FAQ

We have compiled a list of our most asked questions, please read on.

We are busy making Zeoform now, but due to Covid 19 our operation was halted. We will be able to send samples in September 2020.

Yes, if products are made with plastic composites or made from wood fibres, then in short we can make it with Zeoform. We have many variations of how the material can be used, but if you are curious, Zeoform competes favourably for compression and tensile strength, hardness and durability etc – without using any toxic ingredients.

Zeoform is very strong, durable and can be made from any cellulosic materials, therefore Zeoform is the the best material solution to create and promote a sustainable and circular system.  Zeoform can be made from waste paper and cardboard, waste vegetable fibres, agricultural waste.

Our weaknesses are always seen as strengths for us at Zeoform.  We believe as a business that our material should never be mixed with any toxic polymers that change the integrity of our business and our material.  Therefore Zeoform might not be suitable for certain solutions that traditional polymer binders or coatings would be used.

More technical based questions

Zeoform is not just one material – but many – It can be made from a material as light as styrofoam to as dense as a hardwood. 

The density range covered by Zeoform materials starts with Low Density Zeoform LD at 0.5 g/cm3 at the lower reaching up to 1.5 g/cm3 for High Density Zeoform HD at the upper end (it should also be mentioned that density values as low as 0.3 g/cm3 may be obtained for porous Zeoform types). For comparison, at the lower end of the Zeoform density range, chipboard reveals a density of approximately 0.7 g/cm3, while PVC and PF-HM show density values of 1.4 g/cm3, close to the upper end of the range of Zeoform materials. PE-HD, with 0.95 g/cm3, shows a density in the mid-range of densities covered Zeoform materials.

The process we use at Zeoform is 3D printing.  Certain technology and machinery would be involved to automate the process of making a Zeoform product.

The most compelling factor of Zeoform is that it will fully biodegrade and return back to nature over time.  There is no need to send Zeoform materials or products to special facilities for degradation but we know personally Zeoform will fully biodegrade in the garden or compost over a period of 1 year. This will depend upon the following variables, heat, moisture and light.  The timeframe could be accelerated or decelerated due to extremes in the variables.

Many factors influence the answer. What type of Zeoform? What feedstock? How much energy was used to generate the feedstock? The feedstock then needs to be processed into a microfiber-pulp using a specific grinding energy of 0.35 to 1.75 kWh/kg.

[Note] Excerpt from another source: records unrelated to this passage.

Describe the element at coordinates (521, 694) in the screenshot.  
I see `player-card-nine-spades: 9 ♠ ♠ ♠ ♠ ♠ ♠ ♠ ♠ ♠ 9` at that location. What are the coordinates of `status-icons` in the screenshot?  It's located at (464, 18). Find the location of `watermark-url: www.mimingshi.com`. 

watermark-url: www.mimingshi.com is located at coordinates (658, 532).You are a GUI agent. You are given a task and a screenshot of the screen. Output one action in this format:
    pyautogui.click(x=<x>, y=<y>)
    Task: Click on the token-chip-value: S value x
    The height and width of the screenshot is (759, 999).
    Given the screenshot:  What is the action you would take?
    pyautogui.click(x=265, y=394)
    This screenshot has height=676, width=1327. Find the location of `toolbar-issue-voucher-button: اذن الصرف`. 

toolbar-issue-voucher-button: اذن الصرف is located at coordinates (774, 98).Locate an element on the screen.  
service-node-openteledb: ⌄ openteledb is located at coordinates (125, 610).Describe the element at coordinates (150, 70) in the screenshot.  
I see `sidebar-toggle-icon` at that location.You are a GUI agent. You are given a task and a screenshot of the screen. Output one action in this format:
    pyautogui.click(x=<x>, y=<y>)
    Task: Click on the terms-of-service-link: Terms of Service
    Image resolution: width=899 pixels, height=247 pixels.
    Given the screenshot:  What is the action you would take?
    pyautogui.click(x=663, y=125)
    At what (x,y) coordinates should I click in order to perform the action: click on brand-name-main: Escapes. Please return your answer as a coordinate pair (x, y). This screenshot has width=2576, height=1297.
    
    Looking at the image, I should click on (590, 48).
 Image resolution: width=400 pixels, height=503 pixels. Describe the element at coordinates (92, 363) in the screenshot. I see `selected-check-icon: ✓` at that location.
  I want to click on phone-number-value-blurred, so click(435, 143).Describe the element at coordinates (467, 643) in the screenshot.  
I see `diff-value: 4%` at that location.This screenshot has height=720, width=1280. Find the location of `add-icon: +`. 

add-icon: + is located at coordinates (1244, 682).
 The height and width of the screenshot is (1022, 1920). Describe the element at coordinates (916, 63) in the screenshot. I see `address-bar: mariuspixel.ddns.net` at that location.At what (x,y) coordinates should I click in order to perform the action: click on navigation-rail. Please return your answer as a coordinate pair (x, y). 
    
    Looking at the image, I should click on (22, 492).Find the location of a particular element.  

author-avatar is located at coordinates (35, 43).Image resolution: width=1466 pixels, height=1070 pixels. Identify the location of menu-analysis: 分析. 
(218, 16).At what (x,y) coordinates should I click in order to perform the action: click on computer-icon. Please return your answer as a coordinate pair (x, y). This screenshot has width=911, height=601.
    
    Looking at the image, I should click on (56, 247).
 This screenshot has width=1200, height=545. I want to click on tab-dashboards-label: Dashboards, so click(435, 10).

Note: The mechanical milling of Zeoform generates waste heat that may be captured, stored and used for further production.

Yes.  The use of custom built machinery allows water to drain and Zeoform to cure predictably.

At present, Zeoform can be coated and sealed with conventional (chemical) paints, oils, varnishes and epoxies and other resins. However, we are focused on providing a ‘planet-friendly’ range of coatings and sealers, in partnership with companies, universities and research labs around the globe.

92% evaporation from wet pulp state yields a dry hard material with 8% retained humidity. To clarify, ALL cellulose contains a small fraction of water, approximately 8%.

Zeoform can achieve high strength-to-weight ratio materials with very light weights – (0.3gm / cm3), making it suitable for panels, bulking components and blanks for products or further shaping. Panels can be produced in numerous weights, shapes and with hard Zeoform skins (of varying thickness) for conventional (eg insulation) and specialised applications (surfboard, sporting equipment etc).

It is important to understand that Zeoform is not one material – but many. It can be engineered to suit specific applications. Many applications have a high added value and can absorb a considerably higher price. Having said that, most feedstocks, such as de-inked waste paper and hemp fibre, have a market/ commodity price. Paper pulp can be around US$700 tonne. Other costs of producing Zeoform are the energy used, labour costs, rent, and the amortization costs of financing the plant and equipment.

Many factors come into play here. What form are you selling the Zeoform material in? Sheets/boards? Granules? Wet pulp? What volumes are you selling? How far away from your market are you? Who are your competitors? What are your customers making from Zeoform and how much value are they adding to the raw material?

Our Australian R&D / Artisan factory sold hemp pulp to a customer for US$70kg ($154lb) dry weight. The local customer made didgeridoos with a wholesale price of US$250kg ($550lb). In this case Zeoform Australia could afford to pay US$10kg ($22lb) for the hemp cellulose fibre.